Party durante il Covid, insultò e spinse un carabiniere. Chiesti 4 mesi
Redazione Online
|1 anno fa

Accusato di aver insultato un carabiniere e di averlo spinto, cercando di non farlo entrare in casa, quando intervenne per interrompere la festa organizzata nel maggio di quattro anni fa, in un periodo in cui erano ancora in corso le restrizioni per il Covid. Il giovane, oggi 27enne, è comparso come imputato davanti al giudice Ivan Borasi.
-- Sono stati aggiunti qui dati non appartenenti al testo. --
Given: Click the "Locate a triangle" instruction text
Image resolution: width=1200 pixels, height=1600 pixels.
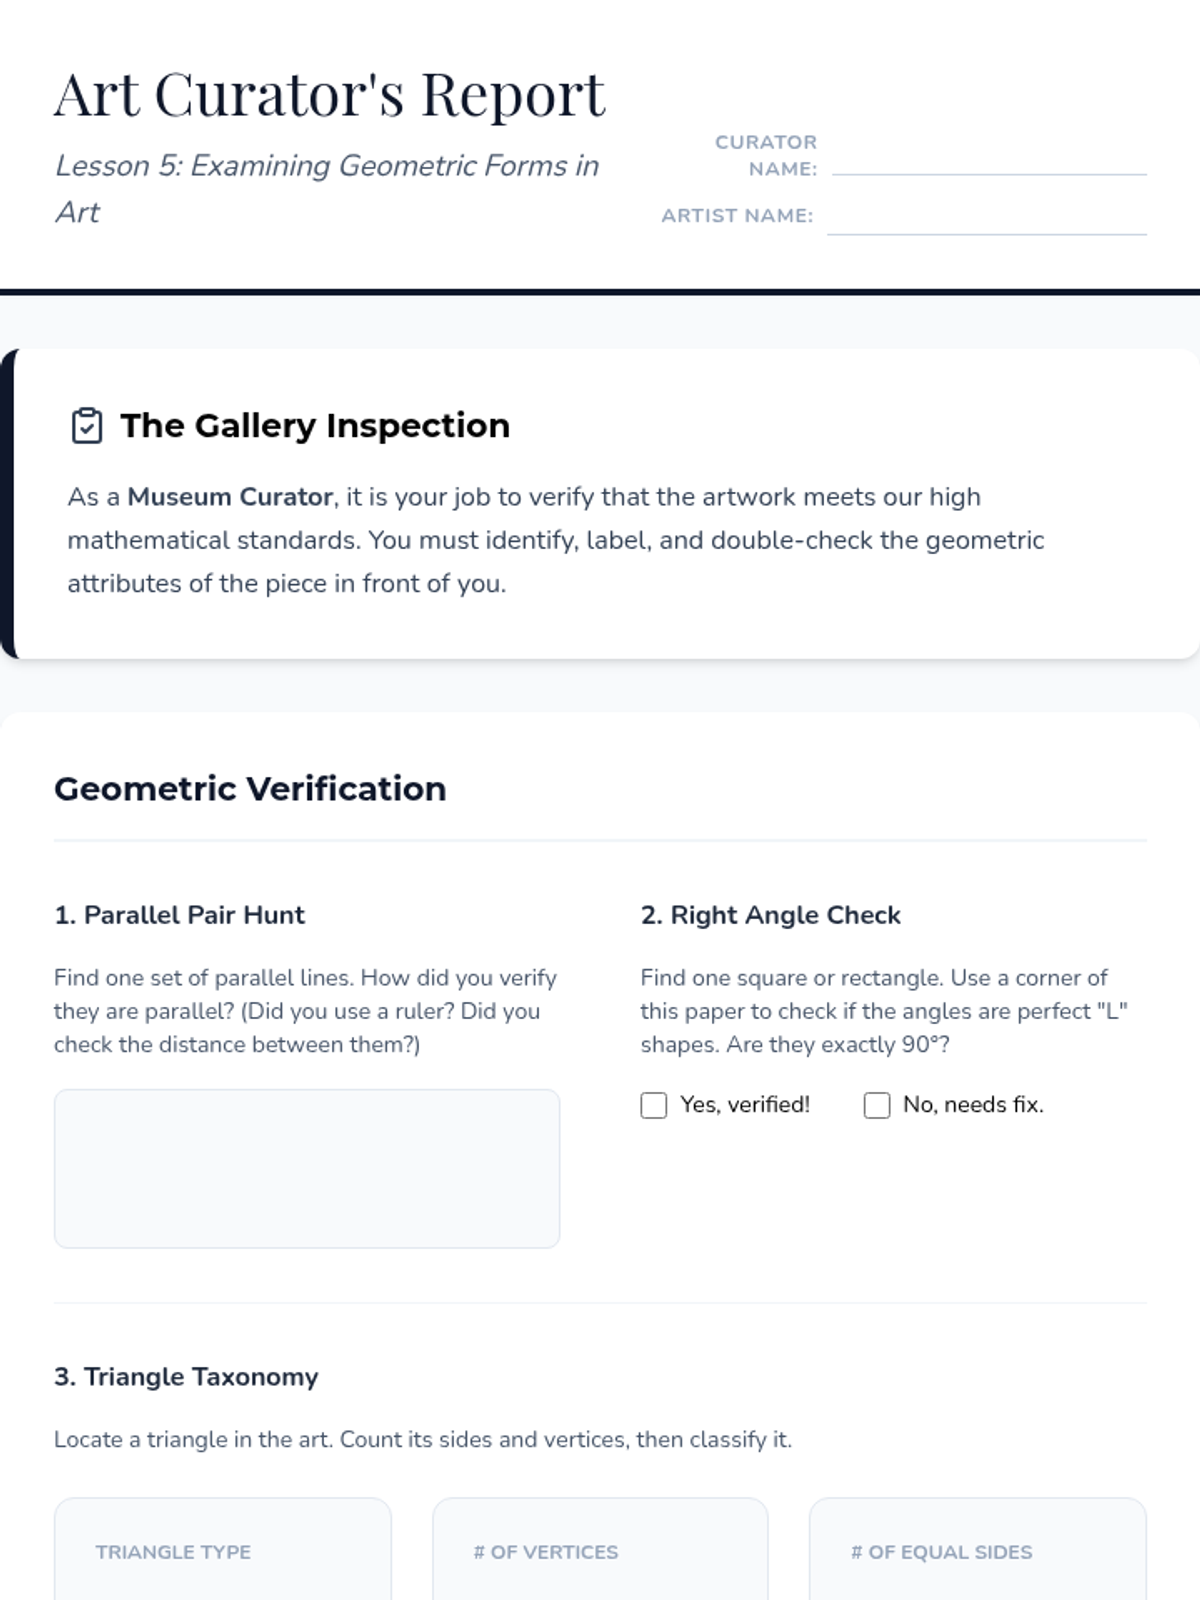Looking at the screenshot, I should point(422,1440).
E’ accusato di oltraggio e resistenza a pubblico ufficiale a causa del comportamento avuto nel maggio del 2021. “Vista la sua reazione lo portammo in caserma – ha spiegato un carabiniere chiamato a testimoniare -. Quando lo riaccompagnammo a casa ci chiese scusa”. Probabilmente l’alcol aveva contribuito a scaldare gli animi. Nell’appartamento, infatti, c’erano quattro ospiti e furono trovate molte bottiglie di super alcolici. Il pubblico ministero Paolo Maini ha chiesto una condanna a quattro mesi e dieci giorni. Processo rinviato a giugno, quando prenderà la parola l’avvocato Andrea Bazzani, difensore dell’imputato.